Your assignment -
Starting with the line that holds "Given: Open the YouTube bookmark", reproduce each line through the last one of the data, exactly as written. Pictures are not copied.

Start of Data listing

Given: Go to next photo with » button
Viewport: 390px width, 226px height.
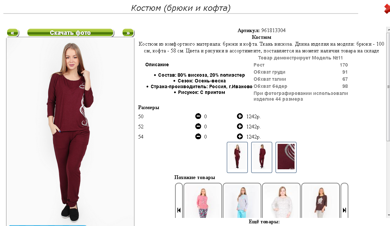Looking at the screenshot, I should (128, 33).
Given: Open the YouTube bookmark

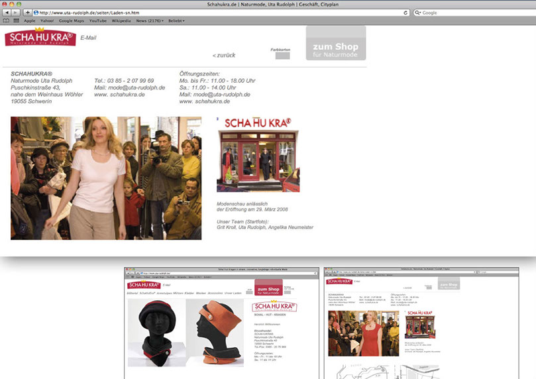Looking at the screenshot, I should pyautogui.click(x=98, y=21).
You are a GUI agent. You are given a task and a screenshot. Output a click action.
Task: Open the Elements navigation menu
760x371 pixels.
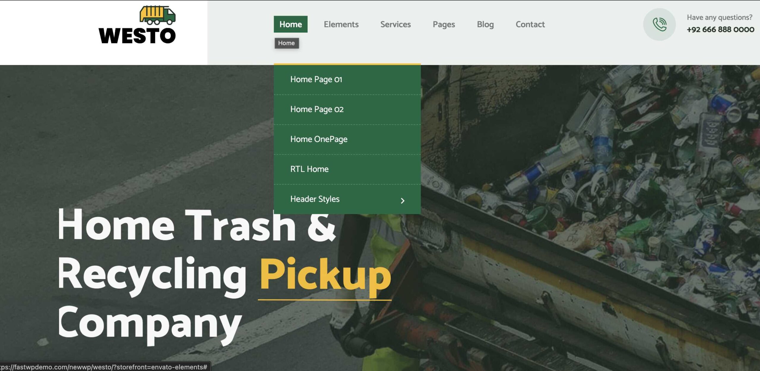point(341,24)
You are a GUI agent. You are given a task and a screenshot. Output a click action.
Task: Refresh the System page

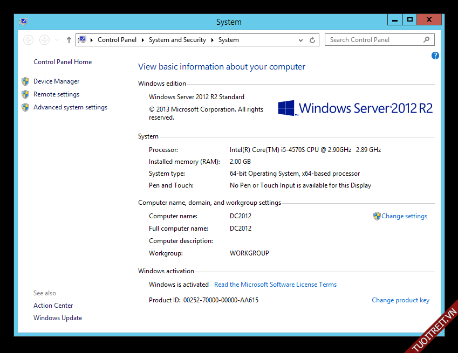312,40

End of Data listing

Exercise response -
Given: Open the YouTube bookmark

Looking at the screenshot, I should pyautogui.click(x=98, y=21).
You are a GUI agent. You are given a task and a screenshot. Output a click action.
Task: Open the Elements navigation menu
760x371 pixels.
point(341,24)
You are a GUI agent. You are given a task and a screenshot. Output a click action.
Task: Refresh the System page

312,40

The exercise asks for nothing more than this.